I have struggled with whether to share this or not. I don't want people to think badly of me. I absolutely am not interested in being berated or flamed. I do a good enough job of beating myself up. I decided to share this because I think that we have demons that we are fighting at one point or another and I hope that in sharing my own failure and fear, that it will help someone else know that they are not alone and that together, we can conquer and learn to manage our weight and the triggers that threaten our weight loss and/or maintenance.
Many of you have known me for a while already know this. Those who are new may not. I struggle with and often succumb to severe, dibilitating Major Clinical Depression. You may notice that at times, I don't post as much. When I'm struggling, instead of starting threads, I tend to answer other peoples posts more and my answers may be very short ... sometimes people mistake this for my being upset with them, but it's that I'm struggling to think and function.
At any rate, as for most folks these days, life is stressful right now and when you add stress to depression, it makes a nasty combination.
I scared myself yesterday.
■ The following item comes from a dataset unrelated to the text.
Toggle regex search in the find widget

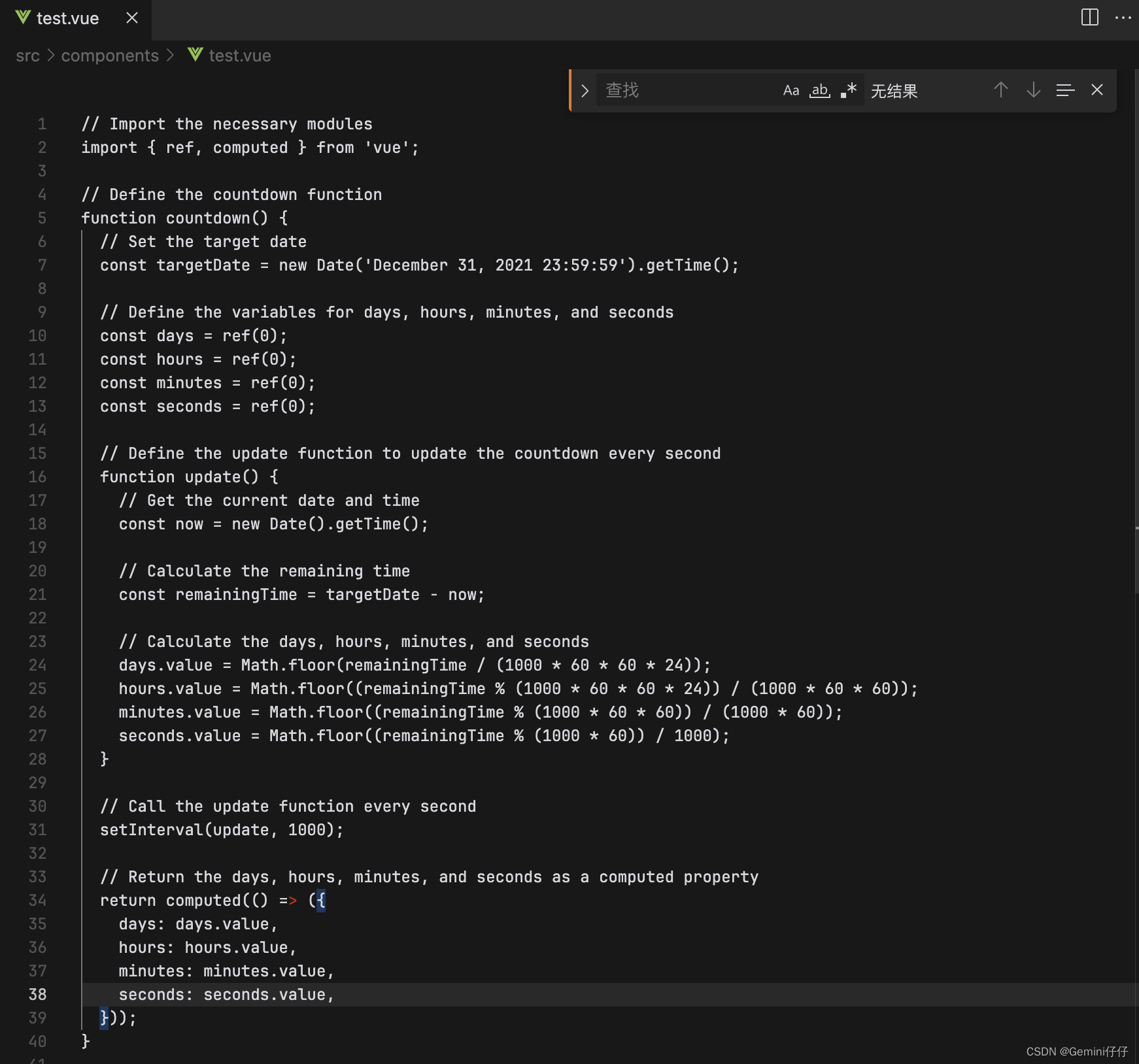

I was in meltdown mode, crying off and on all day. I had made some cinnamon toast and hot tea for my daughter. I had a small piece. No problem. It's okay. But later, when my meltdown occurred, I had two, count them, two HUGE slices of challah cinnamon toast. It was like I was standing outside of myself having an out of body experience as I watched in terror at the old me and my old 'coping' mechanisms in full swing... It was terrifying and I couldn't, wouldn't stop. I just melted further into a deeper puddle of tears with the desperation, anger and guilt that surrounded my unteathered actions. I was amazed at how 'easily' I was able to gobble down the toast and how much I was able to consume. Of course, I didn't come close to dumping.
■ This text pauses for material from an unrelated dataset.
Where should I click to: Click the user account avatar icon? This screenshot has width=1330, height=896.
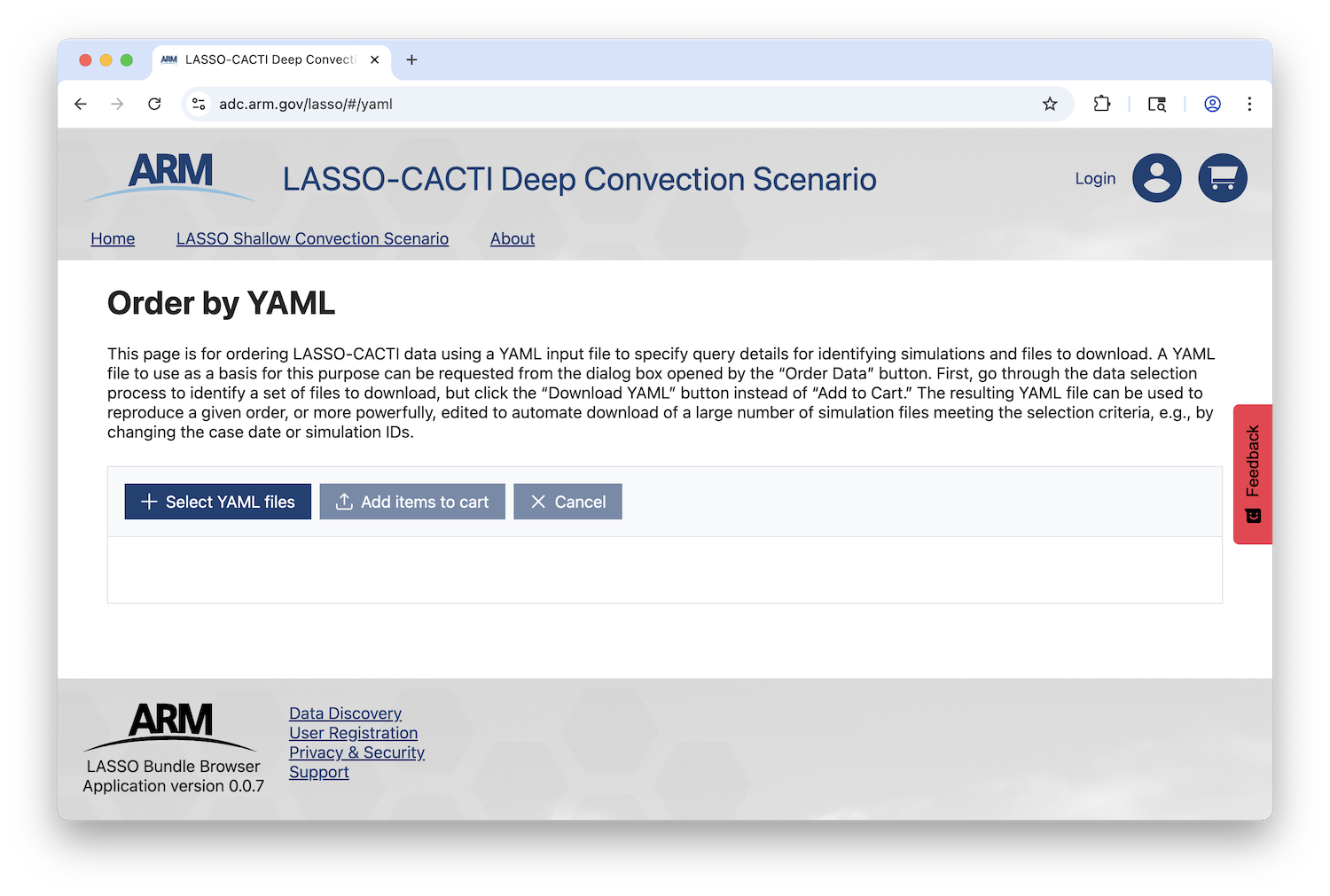point(1156,177)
I was able to get myself stitched back together and I made better choices during most of the rest of the day, but the shear force of the urge to 'comfort' myself with food and then following through as I did, terrifies me and with good reason, I think. I don't want to end up where I was and I know that it's a slippery slope that I fell on. I was searching for answers and went to my 'toolbox' to try to figure out how I could have lost control and how to get it back. I lost control by not following my plan. I didn't stay 'true' to the plan that I've set out for myself; I ate standing up, I ate something that I hadn't planned to eat,... But while going through my Beck Diet Solution book, I also realized that we all make mistakes and that is exactly what this was; a mistake. I now have recognized some of the reasons I got here and what I can do to avoid doing it again. The day was not lost. I didn't have to give in and trash the rest of the day, week, month ... etc, giving in and giving up as I would have before. Instead, I've picked myself up and am in the process of trying to clean myself up and get back on firmer ground.